LostTech.TensorFlow : API Documentation

Type CrossShardOptimizer

Namespace tensorflow.tpu

Parent Optimizer

Interfaces ICrossShardOptimizer

An optimizer that averages gradients across TPU shards.

Methods

Properties

Public instance methods

object compute_gradients(object loss, IDictionary<string, object> var_list, IDictionary<string, object> kwargs)

Compute gradients of "loss" for the variables in "var_list".

This simply wraps the compute_gradients() from the real optimizer. The gradients will be aggregated in the apply_gradients() so that user can modify the gradients like clipping with per replica global norm if needed. The global norm with aggregated gradients can be bad as one replica's huge gradients can hurt the gradients from other replicas.
Parameters
object loss
A Tensor containing the value to minimize.
IDictionary<string, object> var_list
Optional list or tuple of tf.Variable to update to minimize `loss`. Defaults to the list of variables collected in the graph under the key `GraphKey.TRAINABLE_VARIABLES`.
IDictionary<string, object> kwargs
Keyword arguments for compute_gradients().
Returns
object
A list of (gradient, variable) pairs.

object compute_gradients(object loss, IEnumerable<object> var_list, IDictionary<string, object> kwargs)

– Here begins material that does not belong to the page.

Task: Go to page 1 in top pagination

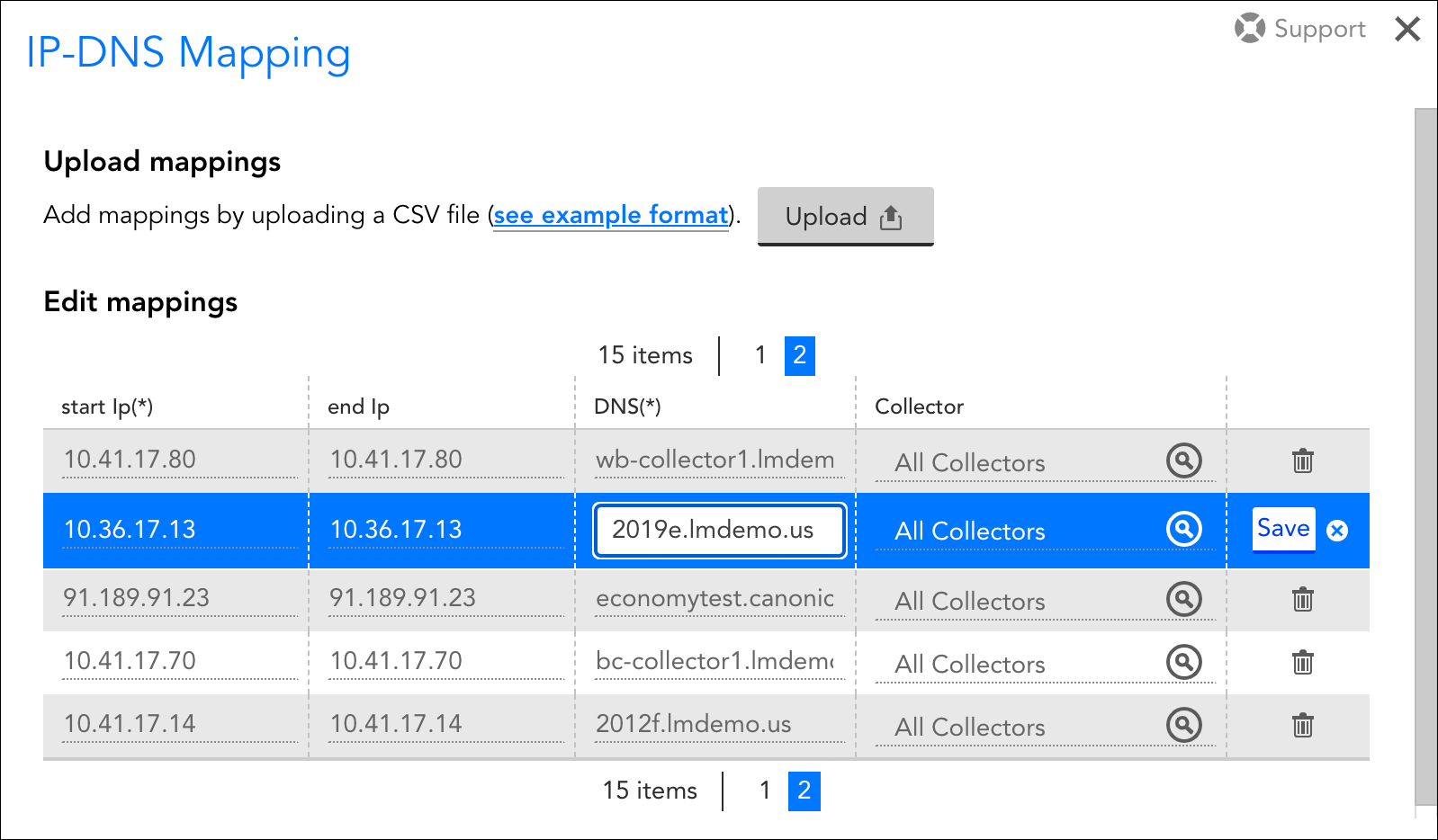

Compute gradients of "loss" for the variables in "var_list".

This simply wraps the compute_gradients() from the real optimizer. The gradients will be aggregated in the apply_gradients() so that user can modify the gradients like clipping with per replica global norm if needed. The global norm with aggregated gradients can be bad as one replica's huge gradients can hurt the gradients from other replicas.
Parameters
object loss
A Tensor containing the value to minimize.
IEnumerable<object> var_list
Optional list or tuple of tf.Variable to update to minimize `loss`. Defaults to the list of variables collected in the graph under the key `GraphKey.TRAINABLE_VARIABLES`.
IDictionary<string, object> kwargs
Keyword arguments for compute_gradients().
Returns
object
A list of (gradient, variable) pairs.

object compute_gradients(PythonFunctionContainer loss, IDictionary<string, object> var_list, IDictionary<string, object> kwargs)

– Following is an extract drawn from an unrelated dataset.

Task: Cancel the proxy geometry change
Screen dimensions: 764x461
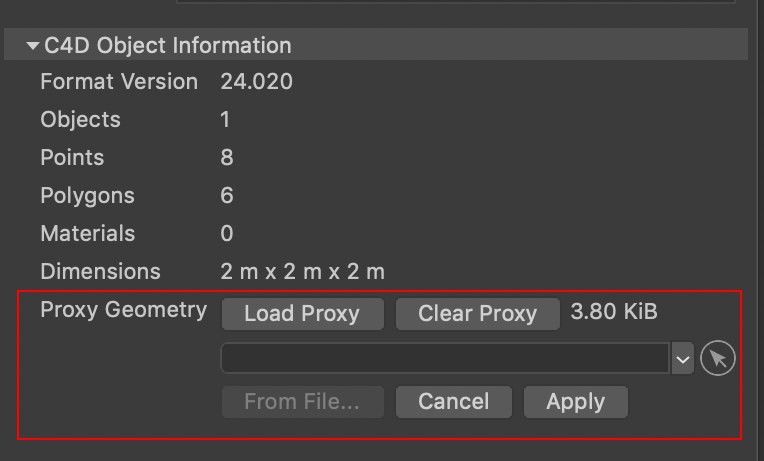Action: pos(453,402)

Compute gradients of "loss" for the variables in "var_list".

This simply wraps the compute_gradients() from the real optimizer. The gradients will be aggregated in the apply_gradients() so that user can modify the gradients like clipping with per replica global norm if needed. The global norm with aggregated gradients can be bad as one replica's huge gradients can hurt the gradients from other replicas.
Parameters
PythonFunctionContainer loss
A Tensor containing the value to minimize.
IDictionary<string, object> var_list
Optional list or tuple of tf.Variable to update to minimize `loss`. Defaults to the list of variables collected in the graph under the key `GraphKey.TRAINABLE_VARIABLES`.
IDictionary<string, object> kwargs
Keyword arguments for compute_gradients().
Returns
object
A list of (gradient, variable) pairs.

object compute_gradients(PythonFunctionContainer loss, IEnumerable<object> var_list, IDictionary<string, object> kwargs)

Compute gradients of "loss" for the variables in "var_list".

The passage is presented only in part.